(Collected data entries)
·····
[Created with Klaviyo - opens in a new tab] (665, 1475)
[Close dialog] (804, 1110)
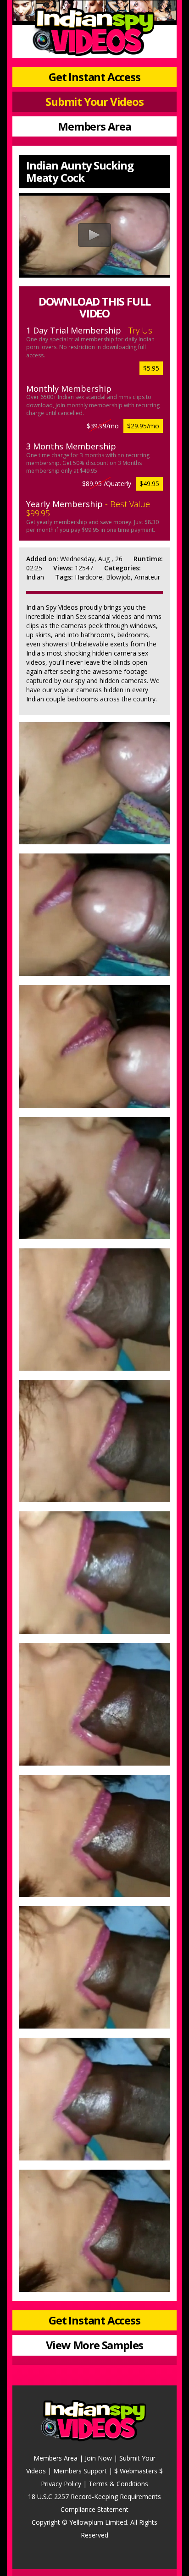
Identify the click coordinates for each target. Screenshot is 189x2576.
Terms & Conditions (118, 2483)
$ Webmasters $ (138, 2471)
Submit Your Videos (94, 101)
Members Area (94, 126)
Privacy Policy (61, 2483)
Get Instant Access (94, 76)
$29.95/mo (143, 425)
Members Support (80, 2471)
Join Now (98, 2458)
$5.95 (151, 368)
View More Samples (95, 2344)
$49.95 (149, 483)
·····
**WORK REQUEST:** Reproduce every record word for word. The copy must contain no pictures.

**REPLY:**
[Created with Klaviyo - opens in a new tab] (665, 1475)
[Close dialog] (804, 1110)
Identify the click coordinates for each target. Screenshot is 189x2576.
Terms & Conditions (118, 2483)
$ Webmasters $ (138, 2471)
Submit Your Videos (94, 101)
Members Area (94, 126)
Privacy Policy (61, 2483)
Get Instant Access (94, 76)
$29.95/mo (143, 425)
Members Support (80, 2471)
Join Now (98, 2458)
$5.95 (151, 368)
View More Samples (95, 2344)
$49.95 (149, 483)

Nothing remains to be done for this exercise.